No space probe launched from Earth is able to independently determine its location in space. To locate it, it must first pick up signals from Earth when it returns to our planet. Here, specially designed clocks calculate the time required to return, by which the position of the probe is determined in space.
The mission of atomic clocks is to measure time very accurately. However, it is cumbersome, moreover, it takes a long time to send signals back and forth – for example, a round trip to Mars takes about 40 minutes. It’s easy to imagine that this would be a serious problem during a manned mission to the Red Planet and in emergency situations.
Here comes the GPS space
To overcome this problem, NASA The size of the atomic clock has decreased And she decided to test it in outer space – a mission called Deep Space Atomic Clock (DSAC). After the Falcon Heavy rocket launched the device into orbit, NASA launched it and began comparing it to another atomic clock on Earth.

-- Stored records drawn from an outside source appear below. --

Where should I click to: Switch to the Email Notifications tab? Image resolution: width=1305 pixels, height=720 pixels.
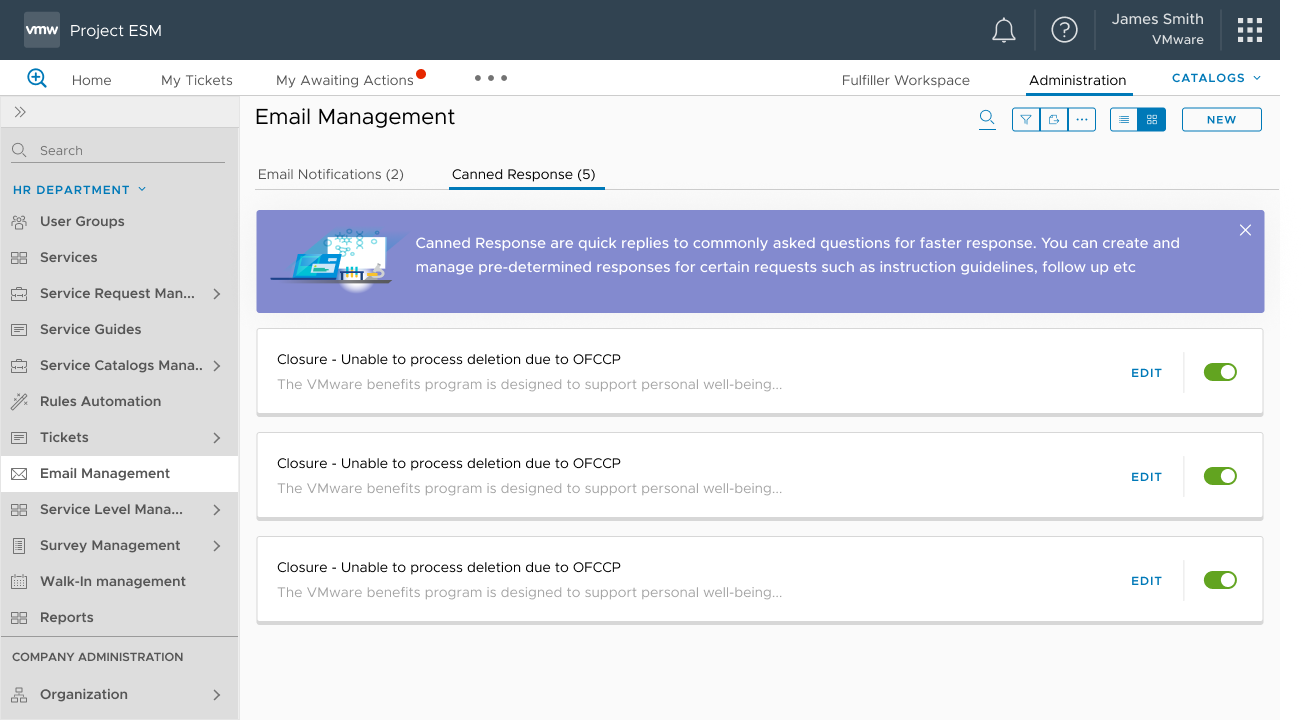pos(331,173)
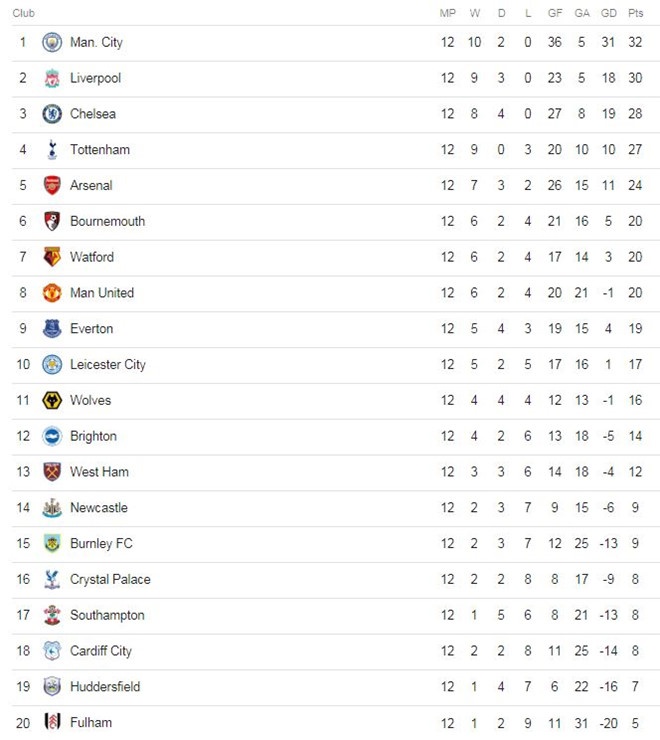Open the Leicester City team name
The width and height of the screenshot is (660, 740).
click(107, 365)
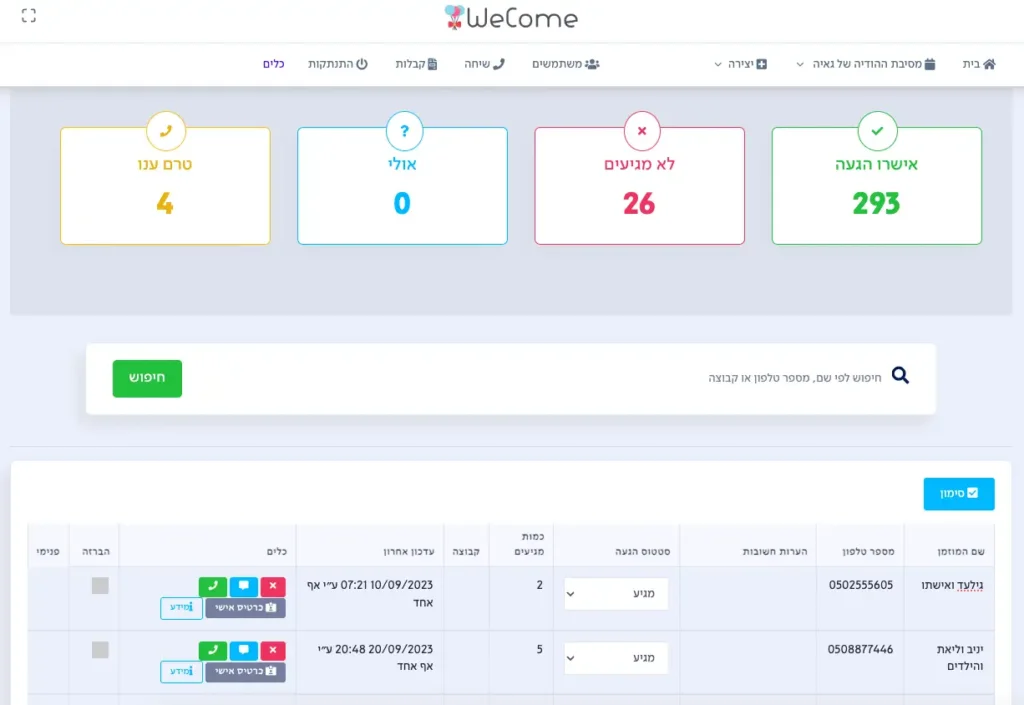Click the green call icon for יניב וליאת
This screenshot has height=705, width=1024.
(213, 651)
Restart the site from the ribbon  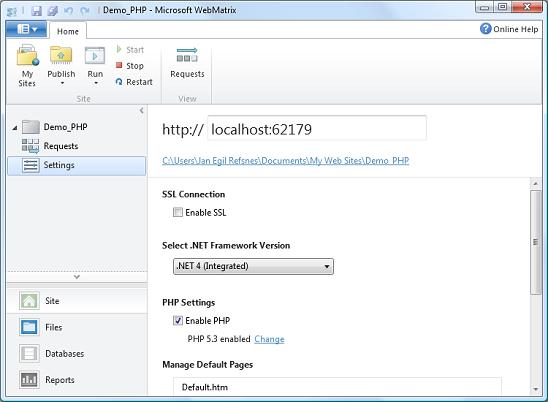tap(134, 82)
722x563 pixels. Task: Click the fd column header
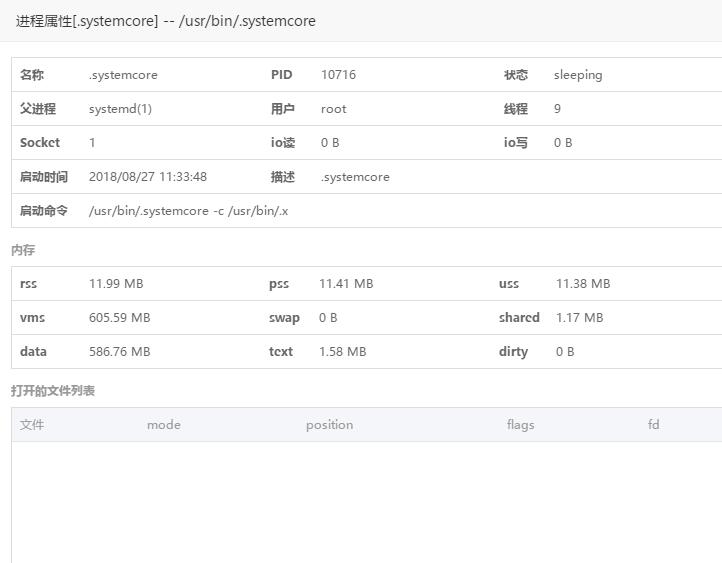click(653, 425)
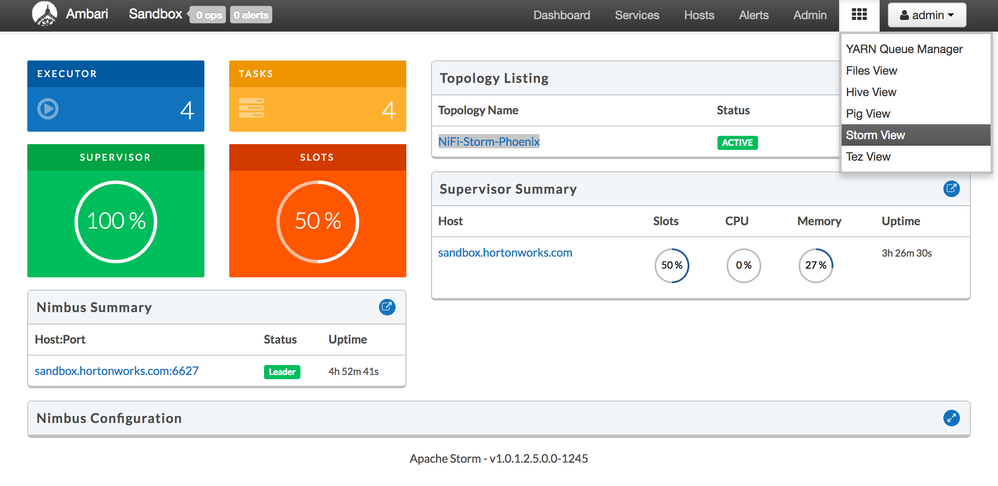
Task: Click the 0 alerts badge
Action: (x=250, y=16)
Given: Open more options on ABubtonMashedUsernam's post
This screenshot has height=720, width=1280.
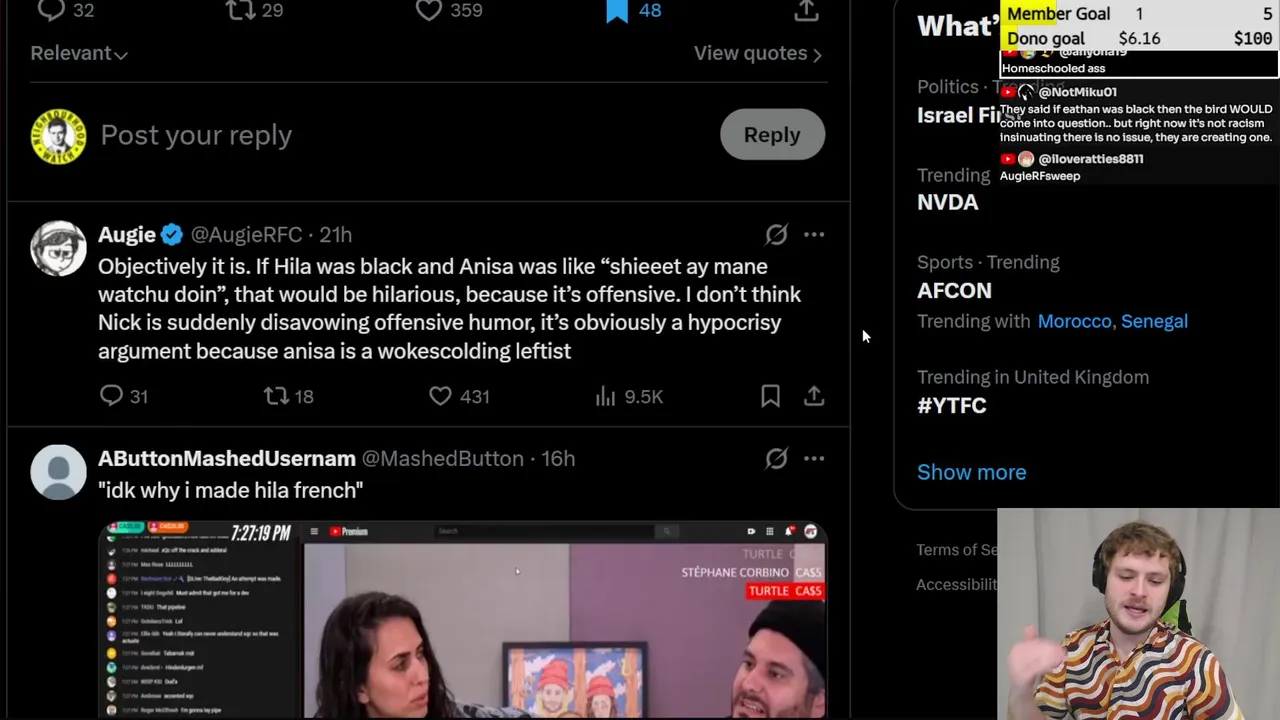Looking at the screenshot, I should (814, 458).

After comparing results for more than a year, NASA found that the atomic clock in space was drifting compared to the clock on Earth by 26 picoseconds per day. This is similar to the drift observed in other Earth-based atomic clocks. It was also 10 times more stable than the clocks used in GPS satellite systems.
In the future, any next-generation spacecraft with atomic clocks will receive a signal from Earth and calculate its position using an atomic clock on board. Scientists call it “GPS Space”.
Scientists hope that more accurate and smaller atomic clocks will allow travel to other regions of the solar system – the moons of Jupiter and Saturn. Its space probes could help in the search for Planet X.